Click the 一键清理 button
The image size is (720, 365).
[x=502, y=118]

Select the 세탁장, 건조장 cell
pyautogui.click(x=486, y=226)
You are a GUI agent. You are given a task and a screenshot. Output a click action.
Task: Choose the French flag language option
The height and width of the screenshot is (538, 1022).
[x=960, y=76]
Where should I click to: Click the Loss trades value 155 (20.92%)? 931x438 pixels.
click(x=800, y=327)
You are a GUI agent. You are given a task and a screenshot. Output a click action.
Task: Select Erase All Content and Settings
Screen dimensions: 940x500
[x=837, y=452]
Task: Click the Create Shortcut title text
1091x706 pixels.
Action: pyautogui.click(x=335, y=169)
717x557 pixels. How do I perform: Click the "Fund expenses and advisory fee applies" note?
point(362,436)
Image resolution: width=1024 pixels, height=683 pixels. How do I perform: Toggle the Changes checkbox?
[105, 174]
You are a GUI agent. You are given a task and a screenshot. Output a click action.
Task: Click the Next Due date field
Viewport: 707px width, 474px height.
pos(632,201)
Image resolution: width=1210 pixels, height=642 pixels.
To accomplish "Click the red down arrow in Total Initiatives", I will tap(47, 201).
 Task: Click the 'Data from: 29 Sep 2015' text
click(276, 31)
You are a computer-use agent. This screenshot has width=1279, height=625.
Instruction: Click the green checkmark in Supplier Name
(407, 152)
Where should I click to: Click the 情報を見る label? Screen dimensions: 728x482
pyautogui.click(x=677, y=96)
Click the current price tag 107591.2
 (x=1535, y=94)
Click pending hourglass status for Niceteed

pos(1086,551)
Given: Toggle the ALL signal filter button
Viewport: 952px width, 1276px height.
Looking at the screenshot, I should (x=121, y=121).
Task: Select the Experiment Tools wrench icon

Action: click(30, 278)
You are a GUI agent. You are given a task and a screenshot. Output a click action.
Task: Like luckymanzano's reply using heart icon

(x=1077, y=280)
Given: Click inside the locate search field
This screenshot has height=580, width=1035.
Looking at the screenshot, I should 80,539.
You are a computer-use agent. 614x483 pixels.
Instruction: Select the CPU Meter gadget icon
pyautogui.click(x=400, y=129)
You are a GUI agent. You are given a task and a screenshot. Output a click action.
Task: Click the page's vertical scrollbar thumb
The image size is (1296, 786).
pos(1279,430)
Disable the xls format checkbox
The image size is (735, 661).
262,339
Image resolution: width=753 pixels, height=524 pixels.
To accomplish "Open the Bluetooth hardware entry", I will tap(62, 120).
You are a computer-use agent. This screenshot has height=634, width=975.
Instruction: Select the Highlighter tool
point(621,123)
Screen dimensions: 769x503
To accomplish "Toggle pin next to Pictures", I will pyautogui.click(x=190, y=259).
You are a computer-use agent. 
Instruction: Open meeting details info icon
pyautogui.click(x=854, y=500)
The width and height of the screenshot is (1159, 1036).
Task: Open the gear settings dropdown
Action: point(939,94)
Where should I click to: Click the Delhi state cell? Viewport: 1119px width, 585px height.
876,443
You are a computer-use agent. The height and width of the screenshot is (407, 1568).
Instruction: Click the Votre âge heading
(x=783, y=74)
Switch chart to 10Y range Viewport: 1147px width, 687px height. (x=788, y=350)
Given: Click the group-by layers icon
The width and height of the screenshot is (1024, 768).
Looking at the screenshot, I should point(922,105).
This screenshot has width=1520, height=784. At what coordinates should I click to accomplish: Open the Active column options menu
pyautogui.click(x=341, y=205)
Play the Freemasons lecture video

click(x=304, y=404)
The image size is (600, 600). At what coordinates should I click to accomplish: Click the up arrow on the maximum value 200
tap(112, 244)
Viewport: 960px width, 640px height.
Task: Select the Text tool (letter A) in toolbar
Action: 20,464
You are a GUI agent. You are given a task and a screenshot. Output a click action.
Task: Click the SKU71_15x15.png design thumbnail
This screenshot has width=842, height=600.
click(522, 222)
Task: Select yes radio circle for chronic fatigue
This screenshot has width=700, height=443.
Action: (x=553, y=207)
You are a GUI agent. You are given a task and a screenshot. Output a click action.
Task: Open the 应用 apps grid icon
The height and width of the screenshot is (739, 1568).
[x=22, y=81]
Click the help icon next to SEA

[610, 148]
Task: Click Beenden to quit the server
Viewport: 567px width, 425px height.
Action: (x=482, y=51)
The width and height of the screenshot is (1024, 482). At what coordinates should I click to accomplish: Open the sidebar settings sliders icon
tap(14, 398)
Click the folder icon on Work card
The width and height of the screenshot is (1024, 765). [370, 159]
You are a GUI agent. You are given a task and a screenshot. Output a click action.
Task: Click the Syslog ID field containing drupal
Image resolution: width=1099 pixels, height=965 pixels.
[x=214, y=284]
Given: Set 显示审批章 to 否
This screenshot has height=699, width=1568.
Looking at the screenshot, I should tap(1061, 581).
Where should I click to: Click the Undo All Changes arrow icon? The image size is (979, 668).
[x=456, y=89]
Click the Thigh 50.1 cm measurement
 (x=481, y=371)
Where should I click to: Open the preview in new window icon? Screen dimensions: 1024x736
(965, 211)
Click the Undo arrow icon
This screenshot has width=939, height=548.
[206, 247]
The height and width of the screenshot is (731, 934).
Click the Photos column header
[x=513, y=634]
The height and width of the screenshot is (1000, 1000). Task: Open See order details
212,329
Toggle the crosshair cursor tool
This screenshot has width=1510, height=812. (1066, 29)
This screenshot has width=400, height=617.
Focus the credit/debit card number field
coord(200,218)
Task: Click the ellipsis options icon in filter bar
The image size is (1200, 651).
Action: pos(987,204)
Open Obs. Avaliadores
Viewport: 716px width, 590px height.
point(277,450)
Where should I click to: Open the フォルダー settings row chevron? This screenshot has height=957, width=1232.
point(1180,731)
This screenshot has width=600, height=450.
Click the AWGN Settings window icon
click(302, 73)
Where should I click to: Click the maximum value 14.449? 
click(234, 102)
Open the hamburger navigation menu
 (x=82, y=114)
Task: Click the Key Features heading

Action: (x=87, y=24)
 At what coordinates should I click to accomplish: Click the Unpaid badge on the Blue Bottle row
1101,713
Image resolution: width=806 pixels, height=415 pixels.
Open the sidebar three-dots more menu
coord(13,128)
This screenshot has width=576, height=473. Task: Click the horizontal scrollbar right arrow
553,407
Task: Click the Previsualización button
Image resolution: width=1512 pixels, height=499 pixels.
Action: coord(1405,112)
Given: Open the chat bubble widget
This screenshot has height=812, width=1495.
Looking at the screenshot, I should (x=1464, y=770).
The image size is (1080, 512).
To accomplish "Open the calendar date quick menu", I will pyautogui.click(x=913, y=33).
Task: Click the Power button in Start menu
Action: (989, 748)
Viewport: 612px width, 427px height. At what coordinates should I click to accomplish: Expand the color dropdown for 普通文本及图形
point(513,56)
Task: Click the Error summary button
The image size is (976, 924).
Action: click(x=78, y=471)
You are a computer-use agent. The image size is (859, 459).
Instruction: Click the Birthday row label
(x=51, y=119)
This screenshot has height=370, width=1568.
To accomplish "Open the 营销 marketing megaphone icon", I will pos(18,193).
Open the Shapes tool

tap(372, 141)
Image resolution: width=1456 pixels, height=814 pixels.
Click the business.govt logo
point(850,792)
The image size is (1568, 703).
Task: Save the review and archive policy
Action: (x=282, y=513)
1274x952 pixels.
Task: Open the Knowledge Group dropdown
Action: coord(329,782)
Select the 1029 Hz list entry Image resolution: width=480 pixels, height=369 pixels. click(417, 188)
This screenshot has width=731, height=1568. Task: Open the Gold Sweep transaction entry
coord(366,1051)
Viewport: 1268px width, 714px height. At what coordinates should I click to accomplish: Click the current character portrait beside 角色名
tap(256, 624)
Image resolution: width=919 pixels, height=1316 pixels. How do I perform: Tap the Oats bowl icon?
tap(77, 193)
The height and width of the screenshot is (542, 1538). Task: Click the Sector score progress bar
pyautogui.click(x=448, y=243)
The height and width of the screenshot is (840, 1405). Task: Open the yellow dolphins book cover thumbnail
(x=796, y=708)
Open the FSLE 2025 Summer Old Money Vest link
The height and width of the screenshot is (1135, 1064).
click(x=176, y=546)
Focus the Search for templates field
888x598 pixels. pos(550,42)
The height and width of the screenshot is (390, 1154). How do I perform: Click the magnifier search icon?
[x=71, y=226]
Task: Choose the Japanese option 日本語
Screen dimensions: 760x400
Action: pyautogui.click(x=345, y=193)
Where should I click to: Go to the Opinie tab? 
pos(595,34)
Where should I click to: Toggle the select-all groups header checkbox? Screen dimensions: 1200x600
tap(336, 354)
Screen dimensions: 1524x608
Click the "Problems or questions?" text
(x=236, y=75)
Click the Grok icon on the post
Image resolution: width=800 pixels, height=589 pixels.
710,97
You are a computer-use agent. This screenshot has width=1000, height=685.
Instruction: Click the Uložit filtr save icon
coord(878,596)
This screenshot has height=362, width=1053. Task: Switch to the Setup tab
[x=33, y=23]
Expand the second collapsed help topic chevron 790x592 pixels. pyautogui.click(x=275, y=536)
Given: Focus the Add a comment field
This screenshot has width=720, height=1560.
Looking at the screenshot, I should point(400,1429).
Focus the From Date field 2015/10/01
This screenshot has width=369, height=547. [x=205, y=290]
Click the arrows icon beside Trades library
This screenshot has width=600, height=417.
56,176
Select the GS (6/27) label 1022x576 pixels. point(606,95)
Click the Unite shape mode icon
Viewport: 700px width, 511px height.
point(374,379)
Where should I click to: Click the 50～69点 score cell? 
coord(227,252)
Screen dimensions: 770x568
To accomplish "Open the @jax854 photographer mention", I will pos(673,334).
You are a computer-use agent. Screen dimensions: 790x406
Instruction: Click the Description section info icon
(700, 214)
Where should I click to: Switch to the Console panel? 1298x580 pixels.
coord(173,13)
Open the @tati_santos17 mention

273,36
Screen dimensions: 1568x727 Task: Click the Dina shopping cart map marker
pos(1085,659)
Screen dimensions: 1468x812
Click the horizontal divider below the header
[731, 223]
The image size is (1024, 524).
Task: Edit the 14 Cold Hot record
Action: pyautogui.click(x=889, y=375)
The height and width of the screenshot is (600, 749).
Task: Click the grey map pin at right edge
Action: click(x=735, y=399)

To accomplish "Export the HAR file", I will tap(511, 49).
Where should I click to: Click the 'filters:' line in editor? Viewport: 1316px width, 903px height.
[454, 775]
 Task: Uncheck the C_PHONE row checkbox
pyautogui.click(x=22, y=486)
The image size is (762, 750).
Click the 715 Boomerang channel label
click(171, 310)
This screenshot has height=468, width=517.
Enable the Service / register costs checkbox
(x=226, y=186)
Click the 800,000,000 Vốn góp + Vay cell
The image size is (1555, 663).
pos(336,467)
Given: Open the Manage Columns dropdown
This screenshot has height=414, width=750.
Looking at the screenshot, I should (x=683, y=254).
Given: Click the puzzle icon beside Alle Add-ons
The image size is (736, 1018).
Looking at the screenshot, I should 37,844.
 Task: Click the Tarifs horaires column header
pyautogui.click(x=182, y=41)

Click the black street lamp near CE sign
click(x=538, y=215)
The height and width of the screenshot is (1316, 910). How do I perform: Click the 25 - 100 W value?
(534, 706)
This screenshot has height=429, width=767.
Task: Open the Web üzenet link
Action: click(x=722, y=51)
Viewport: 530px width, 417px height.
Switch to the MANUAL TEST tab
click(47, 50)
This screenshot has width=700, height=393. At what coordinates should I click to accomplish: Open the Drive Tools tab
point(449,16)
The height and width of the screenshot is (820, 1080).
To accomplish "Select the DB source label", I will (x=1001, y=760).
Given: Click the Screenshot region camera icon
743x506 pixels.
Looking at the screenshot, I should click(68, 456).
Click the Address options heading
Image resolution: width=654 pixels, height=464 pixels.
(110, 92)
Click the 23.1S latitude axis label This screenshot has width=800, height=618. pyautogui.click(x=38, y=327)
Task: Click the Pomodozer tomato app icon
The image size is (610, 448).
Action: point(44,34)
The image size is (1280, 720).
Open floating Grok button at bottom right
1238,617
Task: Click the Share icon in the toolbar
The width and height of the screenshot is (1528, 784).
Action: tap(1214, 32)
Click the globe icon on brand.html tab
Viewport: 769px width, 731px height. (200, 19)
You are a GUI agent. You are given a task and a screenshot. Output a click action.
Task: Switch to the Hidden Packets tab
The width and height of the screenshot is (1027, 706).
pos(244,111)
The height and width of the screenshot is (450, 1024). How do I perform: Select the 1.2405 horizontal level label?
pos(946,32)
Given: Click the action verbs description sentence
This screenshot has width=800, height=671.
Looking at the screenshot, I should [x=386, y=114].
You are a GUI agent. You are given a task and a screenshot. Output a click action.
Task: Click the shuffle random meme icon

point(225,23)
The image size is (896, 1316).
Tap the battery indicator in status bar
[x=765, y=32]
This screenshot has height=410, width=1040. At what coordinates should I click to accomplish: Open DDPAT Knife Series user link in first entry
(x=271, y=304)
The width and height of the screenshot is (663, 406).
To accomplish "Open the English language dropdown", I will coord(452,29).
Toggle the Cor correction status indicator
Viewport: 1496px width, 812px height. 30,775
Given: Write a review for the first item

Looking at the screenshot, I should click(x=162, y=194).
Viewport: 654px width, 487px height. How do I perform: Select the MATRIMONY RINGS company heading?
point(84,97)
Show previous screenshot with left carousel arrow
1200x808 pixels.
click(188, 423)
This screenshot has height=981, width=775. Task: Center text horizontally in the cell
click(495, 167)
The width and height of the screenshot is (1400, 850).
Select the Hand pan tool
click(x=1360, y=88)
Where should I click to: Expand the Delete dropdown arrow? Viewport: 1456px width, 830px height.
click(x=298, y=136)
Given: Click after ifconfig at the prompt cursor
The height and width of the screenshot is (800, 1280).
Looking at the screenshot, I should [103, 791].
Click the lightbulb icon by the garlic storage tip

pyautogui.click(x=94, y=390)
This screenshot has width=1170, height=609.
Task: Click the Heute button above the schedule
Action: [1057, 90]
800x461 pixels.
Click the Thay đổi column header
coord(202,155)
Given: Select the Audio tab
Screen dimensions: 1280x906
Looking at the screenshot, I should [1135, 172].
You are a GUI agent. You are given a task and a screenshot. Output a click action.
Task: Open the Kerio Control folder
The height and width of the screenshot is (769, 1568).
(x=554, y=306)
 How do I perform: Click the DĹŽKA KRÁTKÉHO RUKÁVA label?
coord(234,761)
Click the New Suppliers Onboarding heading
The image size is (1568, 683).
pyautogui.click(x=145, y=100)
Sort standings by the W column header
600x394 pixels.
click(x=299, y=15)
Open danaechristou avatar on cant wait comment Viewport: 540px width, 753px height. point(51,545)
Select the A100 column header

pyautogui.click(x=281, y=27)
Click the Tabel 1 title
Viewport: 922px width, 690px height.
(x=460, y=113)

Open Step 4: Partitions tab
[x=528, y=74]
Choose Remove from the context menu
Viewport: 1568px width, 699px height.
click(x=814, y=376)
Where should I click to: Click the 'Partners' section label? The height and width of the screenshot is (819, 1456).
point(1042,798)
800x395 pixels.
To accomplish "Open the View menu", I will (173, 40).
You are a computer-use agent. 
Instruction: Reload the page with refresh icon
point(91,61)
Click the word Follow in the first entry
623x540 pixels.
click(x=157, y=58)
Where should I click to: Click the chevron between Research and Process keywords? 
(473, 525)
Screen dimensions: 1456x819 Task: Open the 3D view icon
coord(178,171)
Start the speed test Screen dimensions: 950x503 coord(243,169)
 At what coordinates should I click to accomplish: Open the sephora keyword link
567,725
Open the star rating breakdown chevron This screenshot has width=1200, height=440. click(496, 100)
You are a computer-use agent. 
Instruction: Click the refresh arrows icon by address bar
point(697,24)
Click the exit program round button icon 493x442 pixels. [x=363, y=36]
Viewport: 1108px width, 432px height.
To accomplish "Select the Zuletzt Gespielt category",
---+---
Every line above in which the word "comment" occurs is to be copied.

Given: Focus the Add a comment field
Open danaechristou avatar on cant wait comment Viewport: 540px width, 753px height. point(51,545)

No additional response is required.